Create an Azure Resource Group
az group create --name splunkAIOperatorResourceGroup --location westus2
Create AKS Cluster with Managed Identity Enabled
az aks create -g splunkAIOperatorResourceGroup -n splunkAIOperatorCluster --enable-managed-identity
Get Credentials to Access Cluster
az aks get-credentials --resource-group splunkAIOperatorResourceGroup --name splunkAIOperatorCluster
Get the Kubelet User Managed Identity
Run:
az identity list
Find the section that has <AKS Cluster Name>-agentpool under name. For example, look for the block that contains:
{
"clientId": "a5890776-24e6-4f5b-9b6c-**************",
"id": "/subscriptions/<subscription-id>/resourceGroups/MC_splunkAIOperatorResourceGroup_splunkAIOperatorCluster_westus2/providers/Microsoft.ManagedIdentity/userAssignedIdentities/splunkAIOperatorCluster-agentpool",
"location": "westus2",
"name": "splunkAIOperatorCluster-agentpool",
"principalId": "f0f04120-6a36-49bc--**************",
"resourceGroup": "MC_splunkAIOperatorResourceGroup_splunkAIOperatorCluster_westus2",
"tags": {},
"tenantId": "8add7810-b62a--**************",
"type": "Microsoft.ManagedIdentity/userAssignedIdentities"
}
Extract the principalId value from the output above. Alternatively, use the following command to get the principalId:
az identity show --name <identityName> --resource-group "<resourceGroup>" --query 'principalId' --output tsv
Example:
principalId=$(az identity show --name splunkAIOperatorCluster-agentpool --resource-group "MC_splunkAIOperatorResourceGroup_splunkAIOperatorCluster_westus2" --query 'principalId' --output tsv)
echo $principalId
Output:
f0f04120-6a36-49bc--**************
Assign Read-Write Access for Kubelet User Managed Identity to the Storage Account
Use the principalId from the above section and assign it to the storage account:
az role assignment create --assignee "<principalId>" --role 'Storage Blob Data Contributor' --scope /subscriptions/<subscription_id>/resourceGroups/<storageAccountResourceGroup>/providers/Microsoft.Storage/storageAccounts/<storageAccountName>
For Example:
If <storageAccountResourceGroup> is splunkAIOperatorResourceGroup and <storageAccountName> is mystorageaccount, the command would be:
az role assignment create --assignee "f0f04120-6a36-49bc--**************" --role 'Storage Blob Data Contributor' --scope /subscriptions/f428689e-c379-4712--**************/resourceGroups/splunkAIOperatorResourceGroup/providers/Microsoft.Storage/storageAccounts/mystorageaccount
After this command, you can connect to Azure Blob without secrets.
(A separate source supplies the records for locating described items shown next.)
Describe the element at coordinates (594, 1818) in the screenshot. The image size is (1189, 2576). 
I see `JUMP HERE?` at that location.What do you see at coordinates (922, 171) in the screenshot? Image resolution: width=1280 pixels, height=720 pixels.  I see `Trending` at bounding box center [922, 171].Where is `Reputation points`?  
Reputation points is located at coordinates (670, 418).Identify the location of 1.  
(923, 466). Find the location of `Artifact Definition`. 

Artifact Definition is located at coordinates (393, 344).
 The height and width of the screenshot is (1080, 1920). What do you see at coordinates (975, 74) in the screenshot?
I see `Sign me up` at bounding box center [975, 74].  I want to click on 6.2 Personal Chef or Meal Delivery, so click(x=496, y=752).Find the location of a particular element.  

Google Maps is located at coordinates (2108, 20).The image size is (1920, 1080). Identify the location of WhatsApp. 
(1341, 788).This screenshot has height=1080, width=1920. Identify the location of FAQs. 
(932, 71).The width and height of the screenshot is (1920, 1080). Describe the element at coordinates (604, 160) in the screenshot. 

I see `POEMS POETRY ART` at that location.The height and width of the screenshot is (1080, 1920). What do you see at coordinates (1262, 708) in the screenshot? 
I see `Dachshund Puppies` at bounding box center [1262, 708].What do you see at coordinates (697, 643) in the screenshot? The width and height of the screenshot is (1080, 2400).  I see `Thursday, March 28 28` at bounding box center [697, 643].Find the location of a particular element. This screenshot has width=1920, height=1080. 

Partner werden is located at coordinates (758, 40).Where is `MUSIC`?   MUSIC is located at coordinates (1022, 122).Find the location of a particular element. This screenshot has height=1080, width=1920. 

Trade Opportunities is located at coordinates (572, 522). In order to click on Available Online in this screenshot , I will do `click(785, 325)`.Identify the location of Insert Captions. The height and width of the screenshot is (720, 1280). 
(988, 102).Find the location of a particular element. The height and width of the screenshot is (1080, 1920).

Granular Access: Azure allows “Managed Identities” assignment at the “storage accounts” level as well as at specific containers (buckets) levels. A managed identity assigned read permissions at a storage account level will have read access for all containers within that storage account. As a good security practice, assign the managed identity to only the specific containers it needs to access, rather than the entire storage account.
Avoid Shared Access Keys: In contrast to “Managed Identities”, Azure allows “shared access keys” configurable only at the storage accounts level. When using the secretRef configuration in the CRD, the underlying secret key will allow both read and write access to the storage account (and all containers within it). Based on your security needs, consider using “Managed Identities” instead of secrets. Additionally, there’s no automated way to rotate the secret key, so if you’re using these keys, rotate them regularly (e.g., every 90 days).